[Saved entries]
* * *
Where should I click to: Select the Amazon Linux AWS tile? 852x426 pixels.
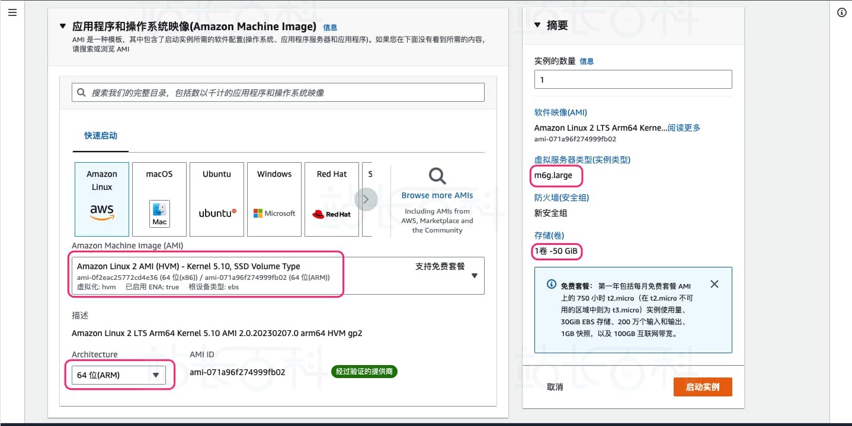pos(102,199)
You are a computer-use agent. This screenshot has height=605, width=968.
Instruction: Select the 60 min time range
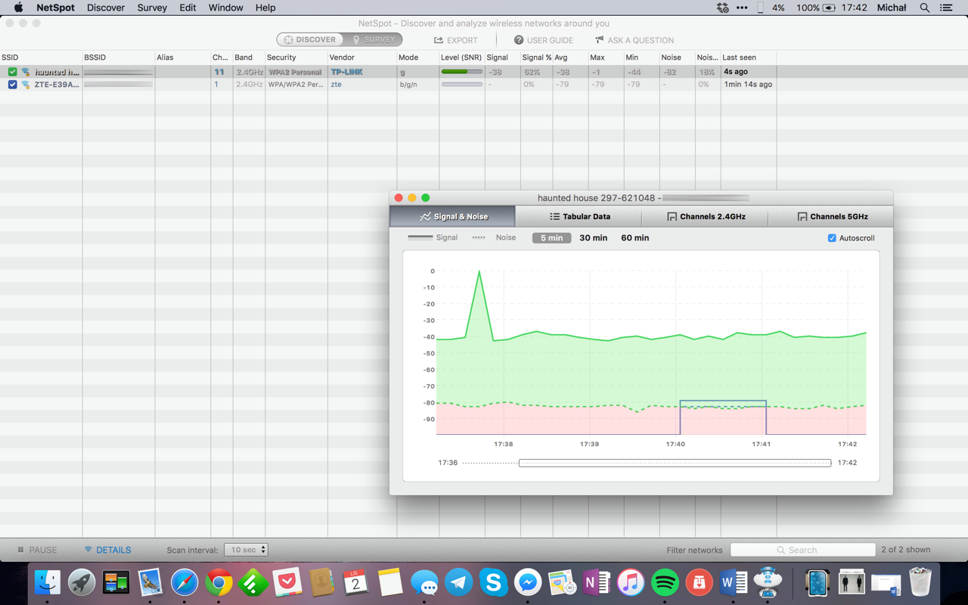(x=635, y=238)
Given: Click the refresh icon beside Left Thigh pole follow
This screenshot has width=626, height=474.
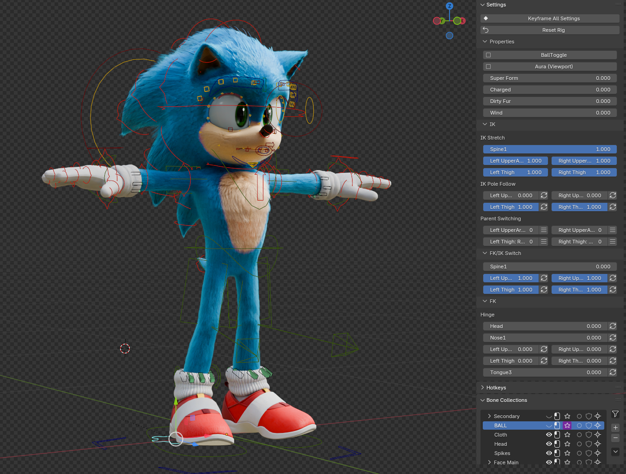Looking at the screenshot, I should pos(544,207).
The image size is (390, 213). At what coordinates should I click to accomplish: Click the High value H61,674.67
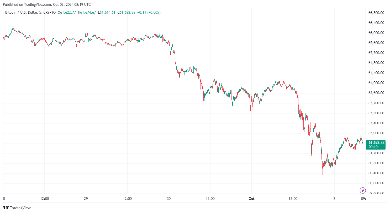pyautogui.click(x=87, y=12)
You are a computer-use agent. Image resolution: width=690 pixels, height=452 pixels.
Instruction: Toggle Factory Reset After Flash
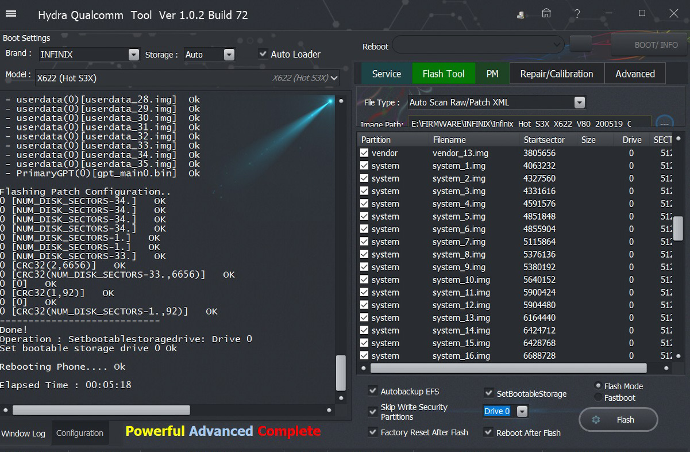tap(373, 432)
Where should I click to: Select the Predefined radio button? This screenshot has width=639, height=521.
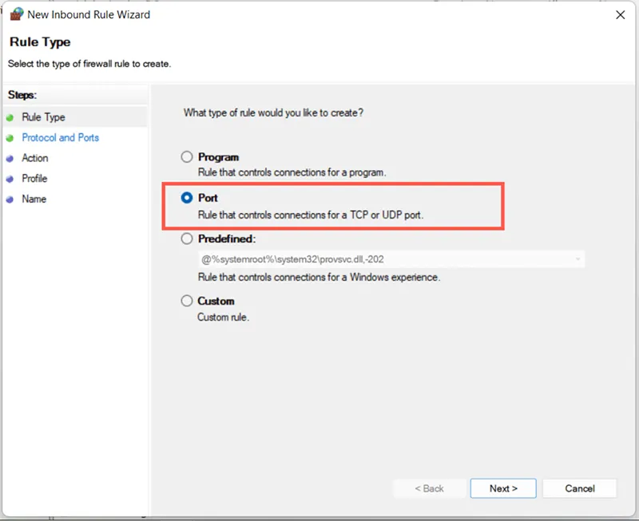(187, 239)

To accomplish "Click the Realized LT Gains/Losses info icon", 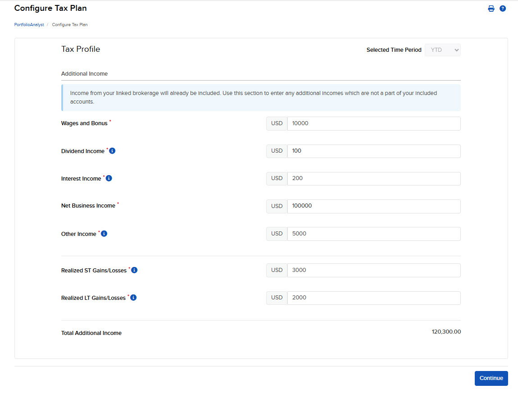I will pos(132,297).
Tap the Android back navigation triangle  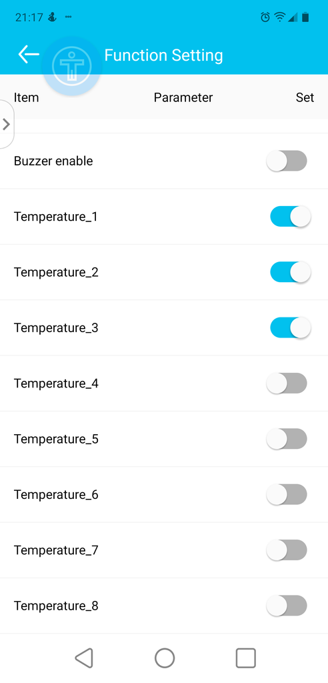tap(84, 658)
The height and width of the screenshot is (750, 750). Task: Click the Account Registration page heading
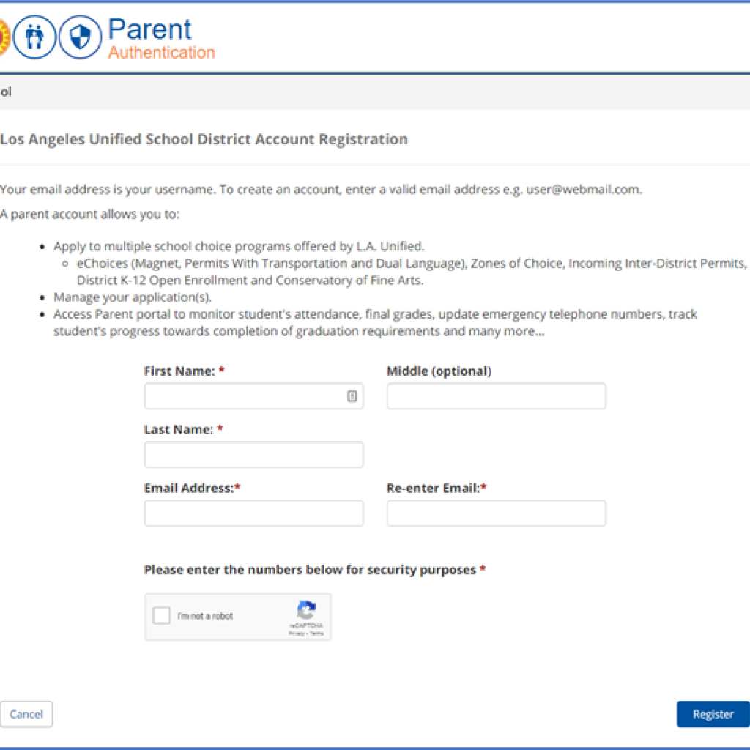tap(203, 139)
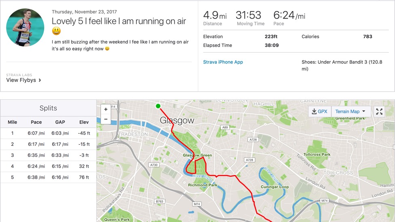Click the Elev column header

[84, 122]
* * *
Your objective >>
Go through the entries line by line and count those with "computer". Give only the count.

Written answer >>
2